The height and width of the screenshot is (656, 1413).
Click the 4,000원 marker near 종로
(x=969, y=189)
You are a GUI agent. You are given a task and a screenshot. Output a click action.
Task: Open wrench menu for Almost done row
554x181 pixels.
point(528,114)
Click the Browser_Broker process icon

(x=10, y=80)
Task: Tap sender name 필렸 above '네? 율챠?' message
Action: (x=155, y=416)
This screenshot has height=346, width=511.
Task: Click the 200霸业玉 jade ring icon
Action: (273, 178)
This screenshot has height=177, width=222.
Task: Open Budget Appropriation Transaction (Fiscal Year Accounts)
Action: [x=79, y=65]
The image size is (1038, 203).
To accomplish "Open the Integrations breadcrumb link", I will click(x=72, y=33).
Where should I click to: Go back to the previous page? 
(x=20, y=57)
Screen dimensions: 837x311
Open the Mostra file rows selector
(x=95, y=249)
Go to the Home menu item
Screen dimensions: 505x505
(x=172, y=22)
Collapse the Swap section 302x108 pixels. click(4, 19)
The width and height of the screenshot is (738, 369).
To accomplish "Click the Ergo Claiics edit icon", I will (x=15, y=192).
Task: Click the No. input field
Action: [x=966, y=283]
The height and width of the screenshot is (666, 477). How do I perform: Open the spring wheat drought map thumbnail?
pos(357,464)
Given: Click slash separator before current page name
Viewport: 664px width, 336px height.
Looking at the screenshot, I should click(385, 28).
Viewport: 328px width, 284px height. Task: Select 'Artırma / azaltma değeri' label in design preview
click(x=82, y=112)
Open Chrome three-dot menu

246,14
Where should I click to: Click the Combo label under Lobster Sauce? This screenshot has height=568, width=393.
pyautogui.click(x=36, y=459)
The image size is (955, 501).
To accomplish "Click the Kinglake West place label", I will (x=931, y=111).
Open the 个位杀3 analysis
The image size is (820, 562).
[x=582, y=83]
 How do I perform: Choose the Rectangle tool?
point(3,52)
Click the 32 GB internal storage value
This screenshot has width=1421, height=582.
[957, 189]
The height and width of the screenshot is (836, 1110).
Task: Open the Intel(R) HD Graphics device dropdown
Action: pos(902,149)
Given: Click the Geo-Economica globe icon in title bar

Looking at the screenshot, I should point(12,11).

**********

* Exercise brief
The lines from the first of the entries through the line holding "The width and" are to be restated word for word, and no others.

* Reply
The height and width of the screenshot is (656, 1413).
Click the 4,000원 marker near 종로
(x=969, y=189)
You are a GUI agent. You are given a task and a screenshot. Output a click action.
Task: Open wrench menu for Almost done row
554x181 pixels.
point(528,114)
Click the Browser_Broker process icon

(x=10, y=80)
Task: Tap sender name 필렸 above '네? 율챠?' message
Action: (x=155, y=416)
This screenshot has height=346, width=511.
Task: Click the 200霸业玉 jade ring icon
Action: (273, 178)
This screenshot has height=177, width=222.
Task: Open Budget Appropriation Transaction (Fiscal Year Accounts)
Action: [x=79, y=65]
The image size is (1038, 203).
To accomplish "Open the Integrations breadcrumb link", I will click(x=72, y=33).
Where should I click to: Go back to the previous page? 
(x=20, y=57)
Screen dimensions: 837x311
Open the Mostra file rows selector
(x=95, y=249)
Go to the Home menu item
Screen dimensions: 505x505
(x=172, y=22)
Collapse the Swap section 302x108 pixels. click(4, 19)
The width and height of the screenshot is (738, 369).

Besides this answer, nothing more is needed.